Doing the interface in the web browser has its ups and downs: it makes some things more awkward locally, but it's easy to deliver the same interface remotely - e.g. a university can run a JupyterHub instance for a course, and students visit a URL and login. nteract is an attempt to make a notebook interface as a local application.

For sure, I totally see how it's useful as a teaching tool. I don't see how it fits into a proper production system.

Different system and requirement need different tools, if you prefer text editor. Depending on your preference look at Emacs IPython Notebook, the Jupyter VS-Code extension, or Atom Hydrogen. That will basically let you select chunk of code and execute in a kernel. You do not have to use the notebook format, or the browser based editor.

JupyterLab also allow Rmarkdown-like workflow where code-blocks in a markdown document can be executed to display graph.

I believe the important part is to allow interoperability between different ways people want to work. You can't have 1 size fits all, and there are still a lot of work that can be done to cover some use case.

This may depend on what you mean by 'proper production system'. It's definitely meant to complement, not replace Python modules, scripts and so on. I wouldn't write a web app in a notebook. But the LIGO team that discovered gravitational waves published a notebook demonstrating their data analysis.

I see it as useful where illustrating and explaining some computational steps is at least as important as executing them. Teaching is one obvious use case, but it's also valuable for sharing scientific methods, documenting a library with runnable examples, or presentations at programming conferences.

Rmarkdown has the better version control story.

The number one feature request by far at this point would be collaborative features in the notebook. Not really because I actually want to collaboratively edit a notebook with others, but because I would like to open the same notebook in two separate browser windows (side-by-side), and edit a cell at the top of the notebook in one, and a cell at the bottom in the other, and have things get merged automatically. Or, not having to worry that I left a (remote) notebook open on my work computer when I connect to the same server from home, causing parts of the notebook to be accidentally overwritten.

JupyterLab has the ability to open multiple "views" on the same file. http://jupyterlab.readthedocs.io/en/latest/user/notebook.htm...

That's amazing! I'll have to try out JupyterLab sometime very soon. I was holding out because I'm using a whole bunch of plugins for the classic notebook from https://github.com/ipython-contrib/jupyter_contrib_nbextensi... that I think have't been ported yet

I guess it would be nice to make it run within an electron environment, without extra console and browser tabs to run it in. Just jupyter running as an electron app with maybe tabs for each notebook to give it a more native desktop app feel.

Check out https://nteract.io/. It's based on Jupyter standards (protocol, kernels, notebook format), written in JS, and runs on your desktop.

I don't use it because I'm used to other things, but I really love the concept and I am sure I would be a user if it had existed some years ago. More importantly, I know it is doing a great job helping many scientists. Other tools like the ones you mention may improve certain aspects or fit better in some workflows, but Jupyter is the clear leader in the field, it is the one that changed the state of the art, even although some similar tools already existed and new (and maybe better) ones will come. I think the award is well deserved.
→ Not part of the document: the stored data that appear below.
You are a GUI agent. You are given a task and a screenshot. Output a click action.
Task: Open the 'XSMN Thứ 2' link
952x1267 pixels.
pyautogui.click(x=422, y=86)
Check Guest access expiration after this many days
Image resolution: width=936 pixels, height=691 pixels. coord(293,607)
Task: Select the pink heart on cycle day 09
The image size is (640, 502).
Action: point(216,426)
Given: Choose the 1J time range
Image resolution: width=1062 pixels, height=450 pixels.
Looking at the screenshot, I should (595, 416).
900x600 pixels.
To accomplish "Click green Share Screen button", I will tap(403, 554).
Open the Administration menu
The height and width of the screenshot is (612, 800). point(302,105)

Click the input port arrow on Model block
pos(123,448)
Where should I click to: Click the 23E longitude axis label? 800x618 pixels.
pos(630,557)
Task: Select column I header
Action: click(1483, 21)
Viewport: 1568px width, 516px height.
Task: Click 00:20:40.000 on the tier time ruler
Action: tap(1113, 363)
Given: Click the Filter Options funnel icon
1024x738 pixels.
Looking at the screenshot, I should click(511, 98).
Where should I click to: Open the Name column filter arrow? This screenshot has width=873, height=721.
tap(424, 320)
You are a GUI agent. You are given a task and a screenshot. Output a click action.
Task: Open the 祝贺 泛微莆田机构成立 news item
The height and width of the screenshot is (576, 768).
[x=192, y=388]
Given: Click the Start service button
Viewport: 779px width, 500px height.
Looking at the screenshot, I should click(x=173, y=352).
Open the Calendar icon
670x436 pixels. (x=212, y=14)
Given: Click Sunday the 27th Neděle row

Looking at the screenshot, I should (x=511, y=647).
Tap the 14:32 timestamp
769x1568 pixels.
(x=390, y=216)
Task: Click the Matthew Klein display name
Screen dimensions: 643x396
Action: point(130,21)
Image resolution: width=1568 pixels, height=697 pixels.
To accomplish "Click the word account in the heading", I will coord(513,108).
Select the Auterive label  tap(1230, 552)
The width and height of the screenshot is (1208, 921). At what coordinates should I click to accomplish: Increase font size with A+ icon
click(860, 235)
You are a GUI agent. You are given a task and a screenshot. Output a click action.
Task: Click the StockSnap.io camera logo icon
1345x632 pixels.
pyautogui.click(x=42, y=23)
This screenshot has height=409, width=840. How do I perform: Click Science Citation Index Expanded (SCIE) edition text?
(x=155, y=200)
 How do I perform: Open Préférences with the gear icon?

I think the workflow is great for the web tutorials I see all over the place, and I'm sure it's a pretty good fit for exploratory data analysis and model building. On the other hand, I see a lot of people pushing it as the must have tool for data science broadly, and I just don't see it fitting into most production workflows.

When a model and the associated data pipelines hit production, they need to be version controlled - plain text files can't be beat for that. The idea that the same tool should be both IDE and report is also very strange to me - I can see how it lowers the barrier to entry in some cases, but it doesn't seem optimal for most uses.

I do agree that Jupyter has helped a lot to get reproducibility on people's radars, and that's a positive thing.

You are definitely not alone. I personally use pweave, which is essentially a thin Markdown/LaTeX parser wrapping Jupyter kernels for injecting the output of code chunks.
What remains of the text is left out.